Your problem is unrelated to the use of Start-Sleep
.
Instead, the problem is that, as of Windows 10, calc.exe
is only a stub executable for the process that is ultimately launched, and the stub process exits as soon as it has launched the real executable.
If you remove the Start-Sleep
call between the Start-Process
and the echo
calls, the stub process object contained in $startedProcesses
typically does reflect the stub executable's name - calc.exe
- in the ProcessName
column at that time, due to still being alive (albeit only shortly), but you still won't be able to track the real executable's process lifetime and exit code through that object.
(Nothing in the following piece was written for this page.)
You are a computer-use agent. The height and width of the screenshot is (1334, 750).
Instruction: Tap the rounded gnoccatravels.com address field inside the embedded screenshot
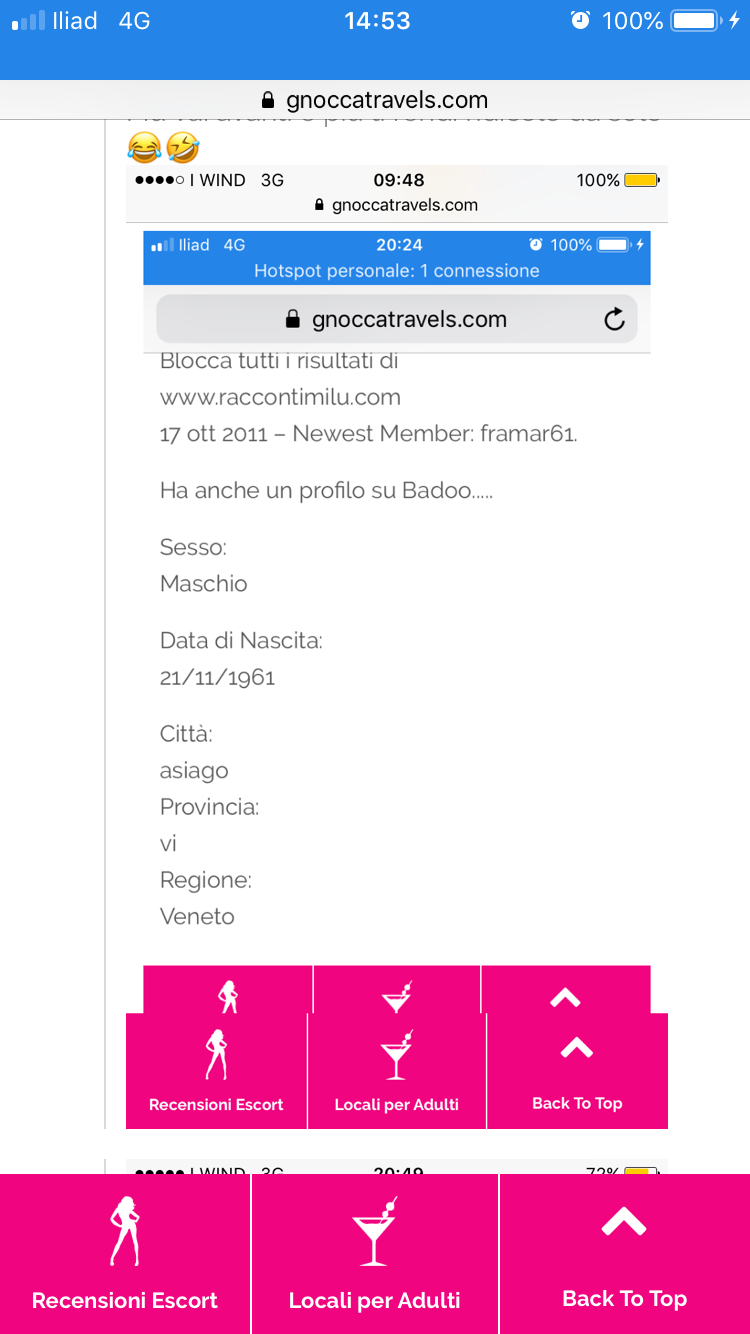pyautogui.click(x=397, y=319)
The real executable's name is Calculator.exe
, whose exact path incorporates a full AppX package name (a package name, a version number, and publisher ID):
For instance, after launching calc.exe
, (Get-Process Calculator).Path
yields something like:
C:\Program Files\WindowsApps\Microsoft.WindowsCalculator_10.1908.0.0_x64__8wekyb3d8bbwe\Calculator.exe
However, you can NOT use that path to launch Calculator directly - you'll get an Access denied
error, even when running with elevation.
Calculator, as an AppX package (a UWP application typically distributed via the Microsoft Store), is most easily launched by its URL scheme:
Start-Process ms-calculator:
Note:
For an automated way to discover an AppX app's URL scheme names by package name or wildcard-based part of it - e.g., *Calculator*
- see this answer.
The less convenient alternative is to use a shell:
URL that is based on an application's AppID - see this answer.
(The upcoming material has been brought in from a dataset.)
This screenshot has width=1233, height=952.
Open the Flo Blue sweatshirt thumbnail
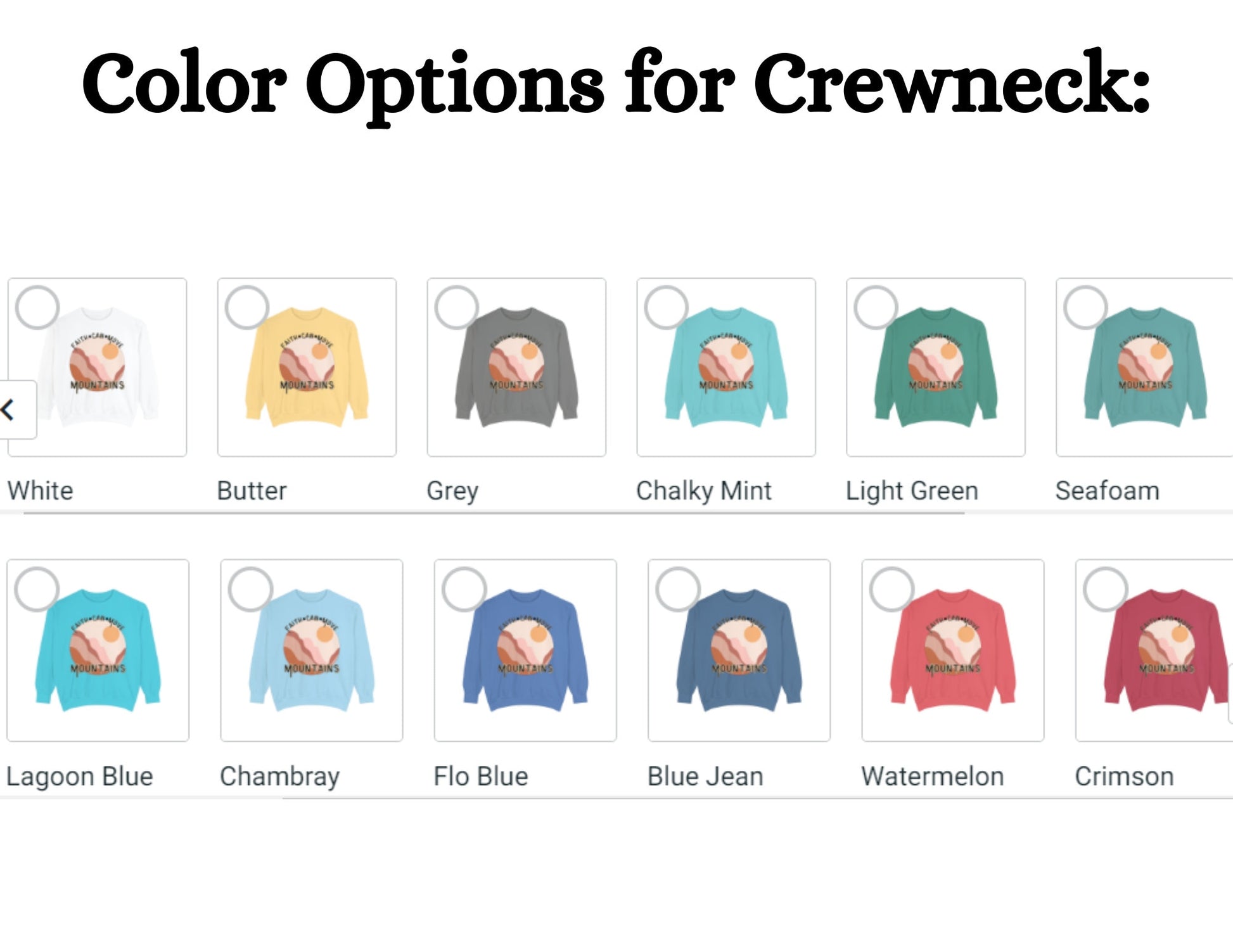click(x=525, y=651)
Unfortunately, as of PowerShell (Core) 7.2 / Windows PowerShell v5.1, adding -PassThru
to invocation of an AppX-package URL with Start-Process
results in an error instead of returning an object representing the launched process - though Calculator still launches; the same applies to -Wait
:
# Launches Calculator, but doesn't return a process object
# and reports an error instead:
PS> Start-Process ms-calculator: -PassThru
Start-Process : This command cannot be run completely because the system cannot find all the information required.
...
The problem has been reported in GitHub issue #10996.
Workaround:
# Invoke the *stub executable* synchronously, so that
# the real executable has already been launched by the time
# the call returns.
Start-Process -Wait -FilePath calc.exe
# Now get the real process object, named 'Calculator'.
# The newly launched or a preexisting instance is used (see below).
$processStatus = Get-Process -Name Calculator |
Where-Object SessionId -eq (Get-Process -ID $PID).SessionId).ID
Note: Calculator only ever creates one process per user session (window station): If a process already exists, subsequent launches delegate to this process.